§ **Source**:
Date: Thursday, August 13th, 2015 at 8:00pm
Venue: Oddball Films, 275 Capp Street San Francisco
Featuring:
Possum Trot (Color, 1977)
The Life and Work of Calvin Black 1903-1972
Calvin Black was a folk artist who lived in California's Mojave Desert and created more than 80 life-size female dolls, each with its own personality, function, and costume. He also built the "Bird Cage Theater," where the dolls perform and sing in voices recorded by the artist. The film works on two levels. One is the documentation of the artist's legacy and commentary on women: grotesque female figures moving in the desert wind and the theater with its frozen "actresses," protected by his widow from a world she views as hostile. The other is the re-creation of the artist's vision through the magic of film, as the camera enables the dolls to move and sing and brings theater to life as the artist imagined it. Produced and directed by award-winning SF filmmakers Allie Light and Irving Saraf.
102 Mature: The Art of Harry Lieberman (Color, 1980)
A look at the remarkable life of Harry Lieberman, a primitive artist who picked up painting at 80 and credits it with adding several extra decades to his life. His artworks are deeply routed in childhood memories as well as Judaic teachings and scripture and resemble a more childlike Marc Chagall.
His work was featured at several New York Galleries incuding one man shows. In this amusing and inspirational documentary, we travel with Harry as he speaks to a Hebrew school class, visits the "youngsters" of 80 and 90 at the Golden Age Home where he began his art career, and extolls 102 years worth of wisdom, humor, and creativity.
Grandma Moses (Technicolor, 1950)

§ **Directive 1**:
From the screening program, repeat everything from "102 Mature: The" down to "humor, and creativity.".
§ **Directive 2**:
Answer these questions using the screening program:
(a) At what venue is the screening held?
(b) How many life-size female dolls did Calvin Black create?
(c) At what age did Harry Lieberman take up painting?

§ **Stored data**:
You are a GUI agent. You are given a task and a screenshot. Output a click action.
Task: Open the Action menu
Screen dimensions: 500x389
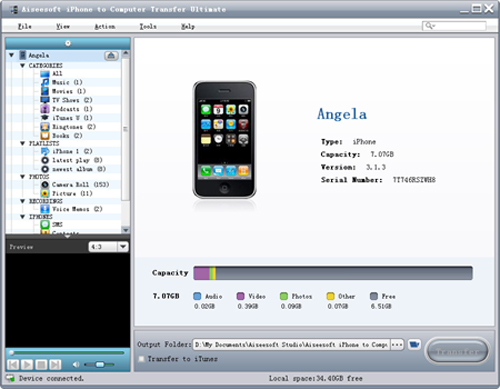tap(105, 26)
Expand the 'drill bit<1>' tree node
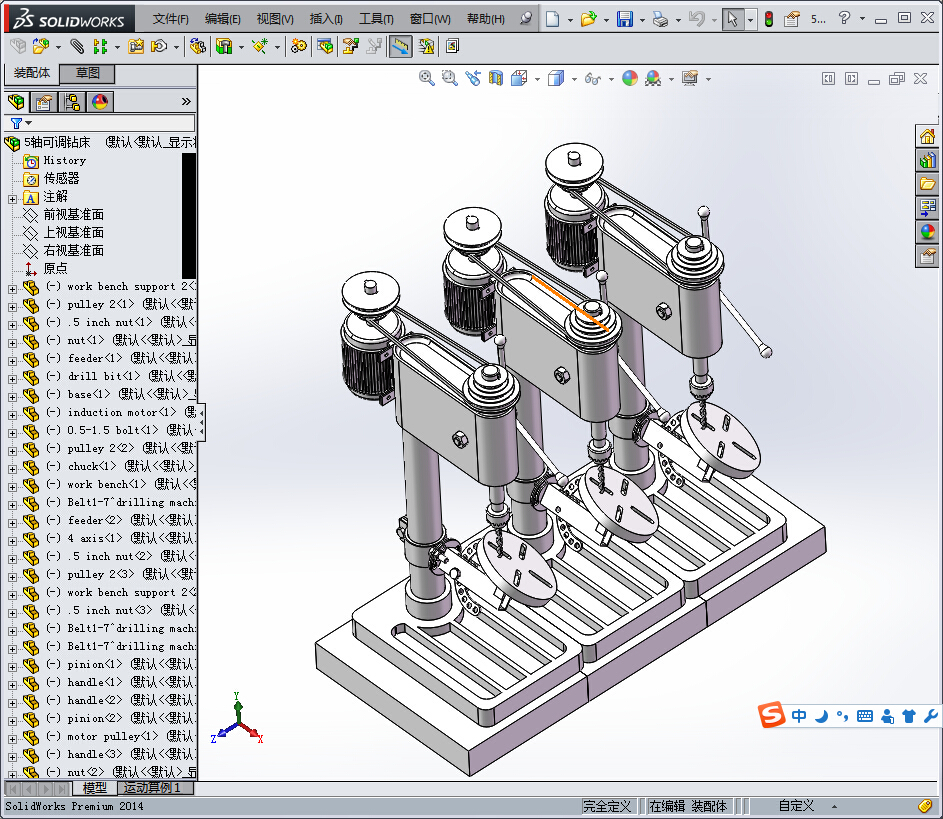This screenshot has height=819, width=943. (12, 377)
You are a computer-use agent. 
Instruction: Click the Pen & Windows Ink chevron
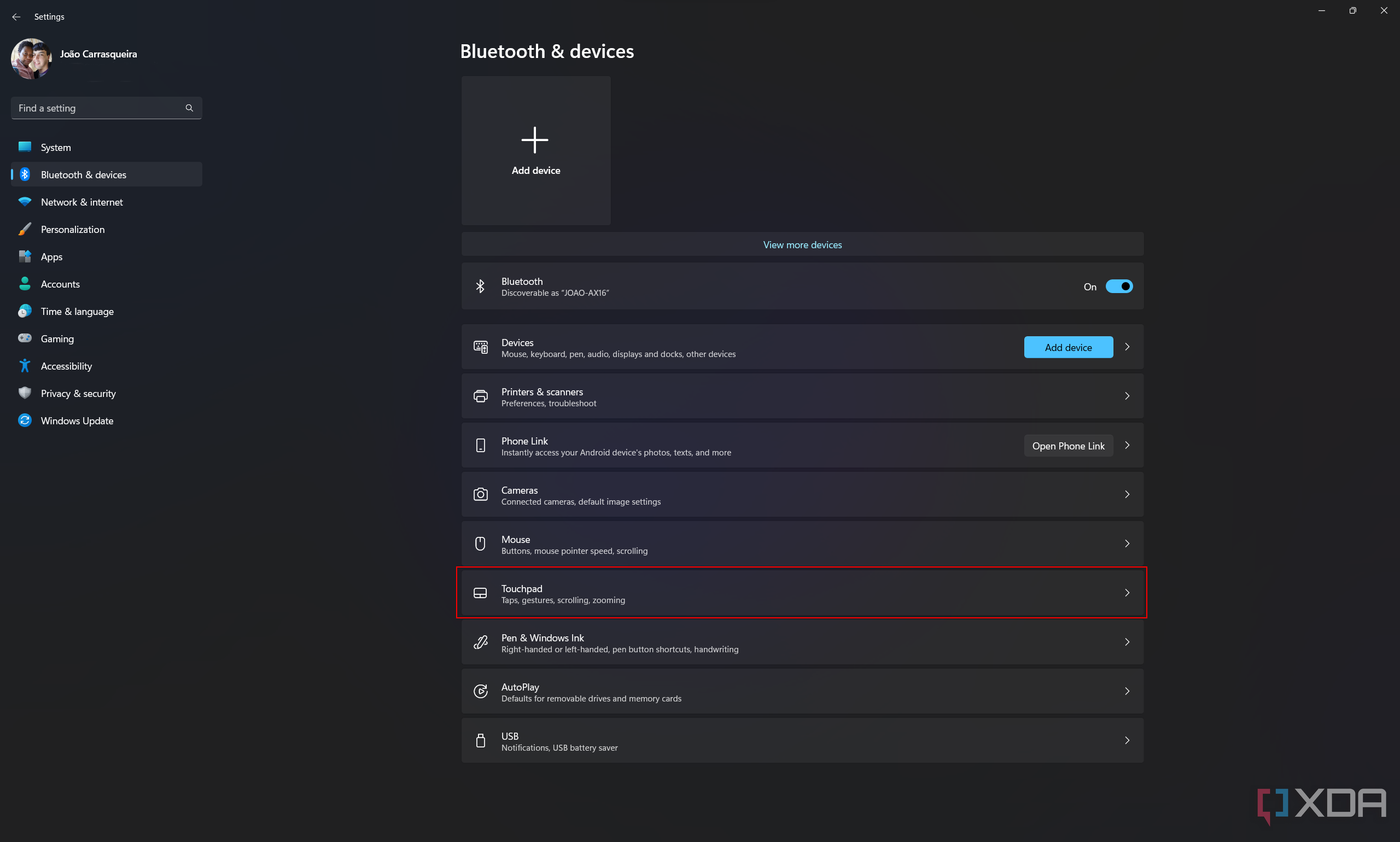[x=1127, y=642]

§ **Expected output 1**:
102 Mature: The Art of Harry Lieberman (Color, 1980)
A look at the remarkable life of Harry Lieberman, a primitive artist who picked up painting at 80 and credits it with adding several extra decades to his life. His artworks are deeply routed in childhood memories as well as Judaic teachings and scripture and resemble a more childlike Marc Chagall.
His work was featured at several New York Galleries incuding one man shows. In this amusing and inspirational documentary, we travel with Harry as he speaks to a Hebrew school class, visits the "youngsters" of 80 and 90 at the Golden Age Home where he began his art career, and extolls 102 years worth of wisdom, humor, and creativity.

§ **Expected output 2**:
(a) Oddball Films, 275 Capp Street San Francisco
(b) More than 80
(c) 80